Descendants of a slain Ngapuhi chief fear that a re-discovered taonga that was lost for more than 200 years will be gone for good after an auction last night.

The engraved silver medal was given to Bay of Islands chief Te Pahi by Philip Gidley King, the third governor of New South Wales, in 1806.

It was auctioned in Sydney - reportedly for A$300,000 ($325,000) - despite efforts by the chief's descendants to halt proceedings.

Te Pahi's relative Hugh Rihari said nothing was known of the medal's whereabouts until it resurfaced in Sydney more than 200 years after Te Pahi was killed by British whalers in 1810.


His whanau had considered filing an injunction to halt the auction, and on Monday night some were seen performing a protest haka outside Sotheby's.

But by last night Mr Rihari was resigned to the fact that an important piece of Ngapuhi and New Zealand history would likely be gone.

The buyer's identity was not known last night, but Mr Rihari had earlier said he hoped "our museums" would bid. "We have gone as far as we can but at the end of the day there's not much more we can do."

The Ngati Torehina kaumatua from the Purerua Peninsula said he sought a postponement of the auction so he could have a discussion with Sotheby's but was "flatly refused".

"It's in the hands of people in Australia who have their own rules and regulations for the protection of their objects of cultural significance and they believe that this medal is of as much importance to them as it is to us here in New Zealand."

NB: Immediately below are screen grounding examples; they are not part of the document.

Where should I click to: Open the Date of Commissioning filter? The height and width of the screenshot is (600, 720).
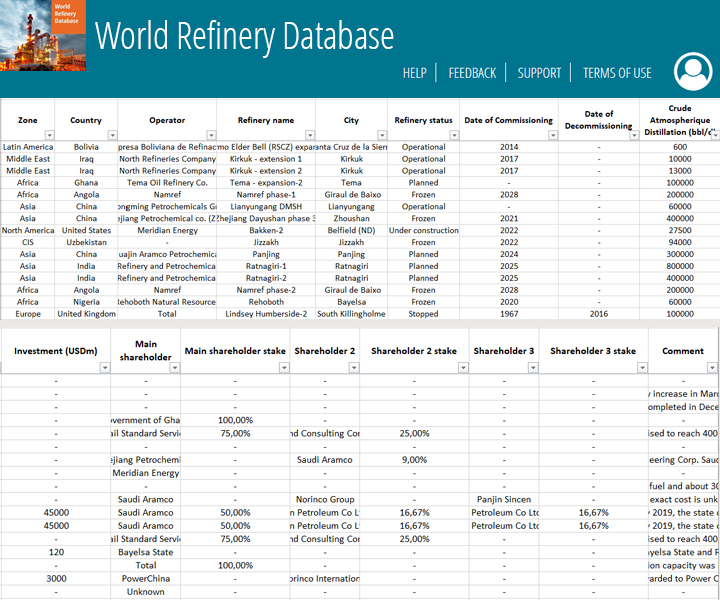click(x=551, y=135)
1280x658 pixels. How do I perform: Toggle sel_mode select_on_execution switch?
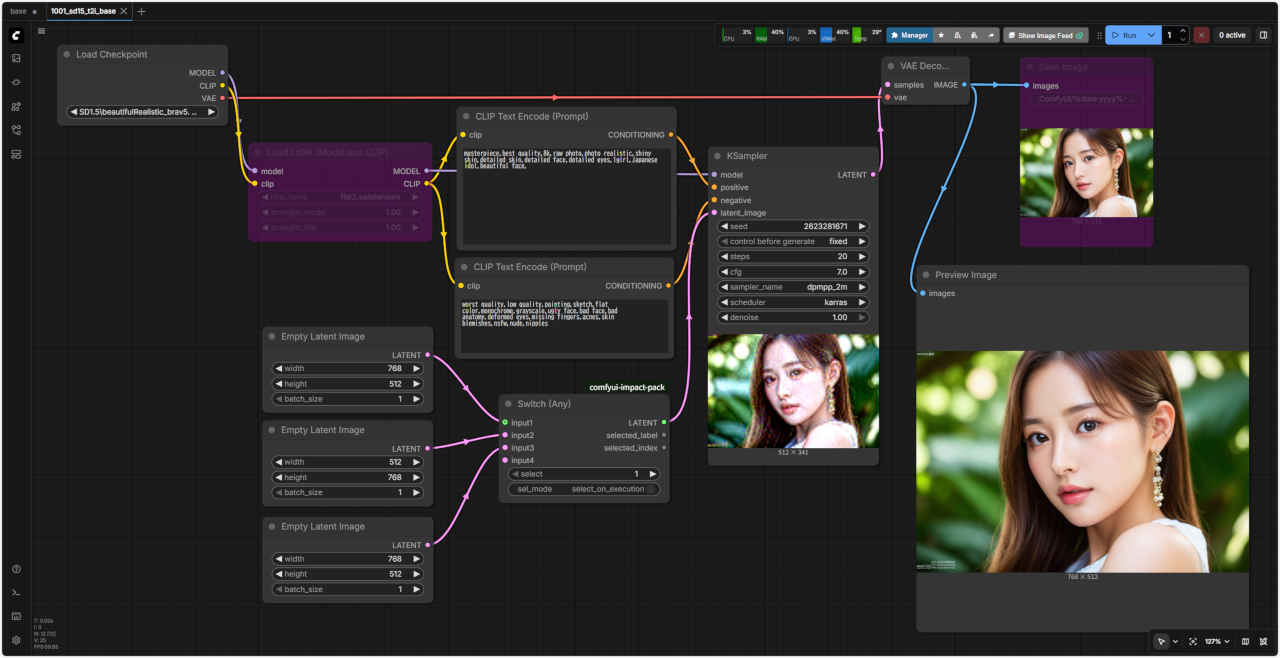pos(584,489)
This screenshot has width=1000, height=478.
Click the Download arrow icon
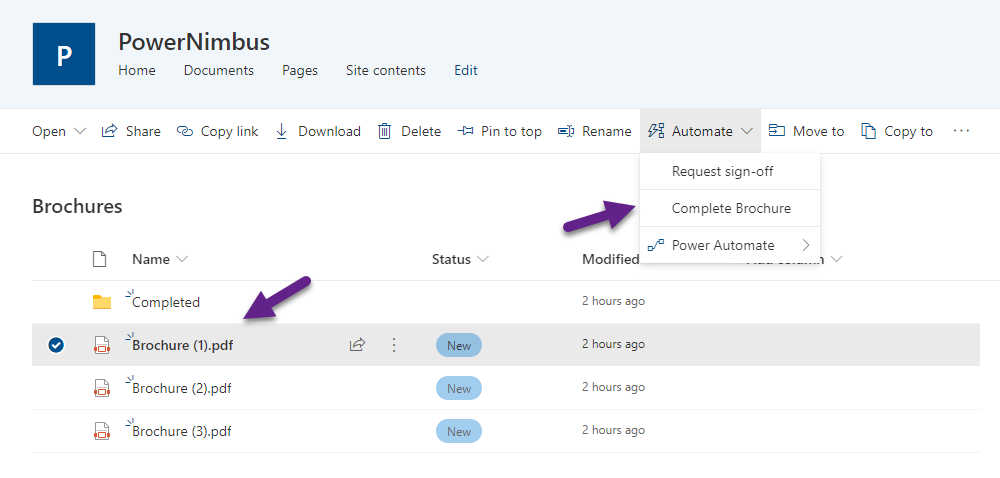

Sotheby's chief Gary Singer said before the auction that the reserve on the medal, which was in mint condition and a fine example of colonial silver-smithing, was A$300,000.

The auction was to go ahead because no one could clearly state their links to Te Pahi, he said.

"No one has come forward and said, 'This is the basis of my claim' - when people make a claim they usually back it up," he said

The medal was also an important piece of Australian history and one of its "prouder moments".

"This was an incident where we recognised an indigenous visitor and we have gone out of our way to be friendly and treated him with respect."

Te Pahi received the medal for helping to foster relationships and trade between Maori and the British at the turn of the 19th century.

But he died after an apparent revenge attack for the massacre of the crew of the whaling ship The Boyd at Whangaroa a year earlier.

The medal had been in a family's possession for at least 120 years before it was taken to Sotheby's.

Te Pahi, whose name was Anglicised to Tippahee on the medal, struck up a friendship with Mr King and stayed with him in Sydney for three months.

He was keen on accessing colonial technology and goods while the governor sought protection for whaling crews that were being seen on northern shores with increasing frequency.